10 is a transmission electron micrograph of a molded product obtained from the composition of Example 9. FIG. Transmission electron micrograph of a molded article obtained from the composition of Comparative Example 1

Claims (7)

A masterbatch for resin addition containing a polyamide resin containing a thermoplastic resin and a polymer having a maleimide monomer unit,
The thermoplastic resin is polyamide 6;
The polymer having a maleimide monomer unit is an aromatic vinyl monomer selected from maleimide monomers, styrene, α-methyl styrene, vinyl ketone, and t-butyl styrene, maleic anhydride, methyl maleic anhydride, 1,2- A copolymer comprising an unsaturated dicarboxylic anhydride monomer selected from dimethylmaleic acid, ethylmaleic anhydride, and phenylmaleic anhydride,
The resin addition masterbatch containing a polyamide resin, wherein the resin containing the polyamide resin is a resin containing polyamide 6 and a styrene resin.
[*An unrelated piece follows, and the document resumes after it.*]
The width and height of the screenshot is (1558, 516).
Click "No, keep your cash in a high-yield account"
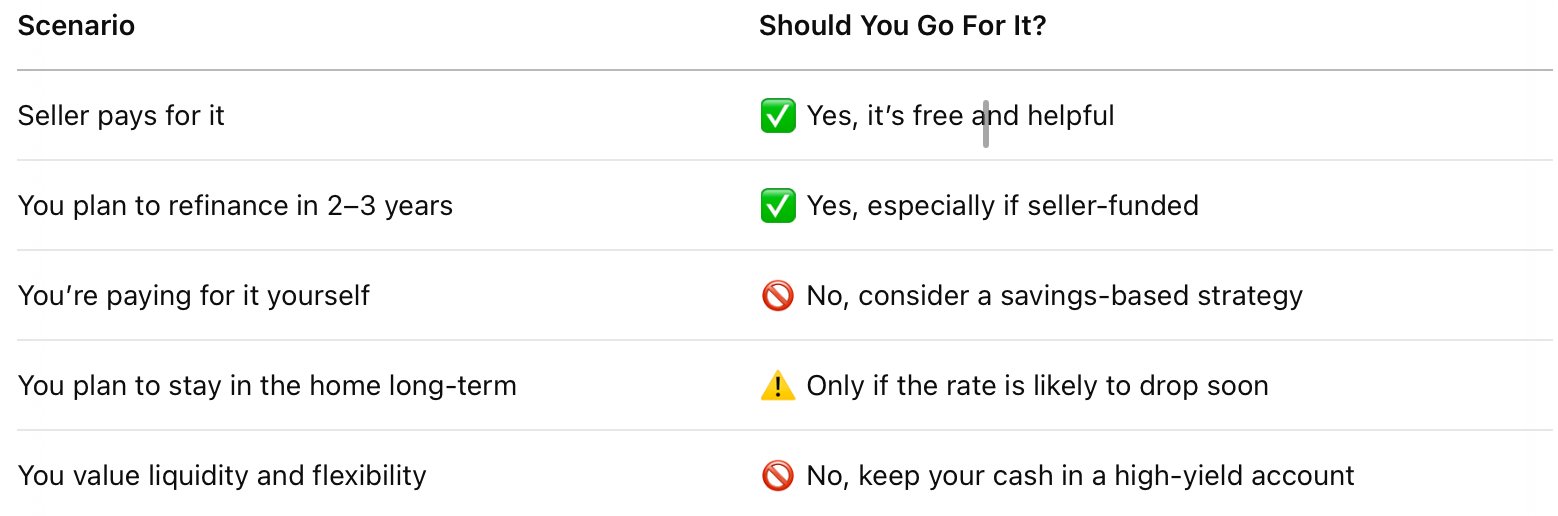[x=1080, y=476]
A masterbatch for resin addition containing a polyamide resin containing a thermoplastic resin and a polymer having a maleimide monomer unit,
The thermoplastic resin is an AS resin;
The polymer having a maleimide monomer unit is an aromatic vinyl monomer selected from maleimide monomers, styrene, α-methyl styrene, vinyl ketone, and t-butyl styrene, maleic anhydride, methyl maleic anhydride, 1,2- A copolymer comprising an unsaturated dicarboxylic anhydride monomer selected from dimethylmaleic acid, ethylmaleic anhydride, and phenylmaleic anhydride,
The resin addition masterbatch containing a polyamide resin, wherein the resin containing the polyamide resin is a resin containing a polyamide resin and a styrene resin.   The maleimide monomer is maleimide, N-methylmaleimide, N-ethylmaleimide, N-propylmaleimide, N-isopropylmaleimide, N-cyclohexylmaleimide, N-phenylmaleimide, N-toluylmaleimide, N-xylylmaleimide, N A masterbatch for resin addition containing a polyamide resin according to claim 1 or 2, which is selected from -naphthylmaleimide, Nt-butylmaleimide, N-orthochlorophenylmaleimide, and N-orthomethoxyphenylmaleimide.   The master for resin addition containing the polyamide resin according to any one of claims 1 to 3, comprising 95 to 10% by mass of the thermoplastic resin and 5 to 90% by mass of a polymer having the maleimide monomer unit. batch.   It is a manufacturing method of the masterbatch for resin additives of any one of Claims 1-4, The polyamide resin which knead | mixes the said thermoplastic resin and the polymer which has the said maleimide-type monomer unit in a molten state is included. A method of manufacturing a master batch for resin addition.   A thermoplastic resin composition comprising 99 to 50% by mass of a thermoplastic resin containing the polyamide-based resin and 1 to 50% by mass of a master batch for a resin additive produced in claim 5.   The molded object obtained from the thermoplastic resin composition of Claim 6.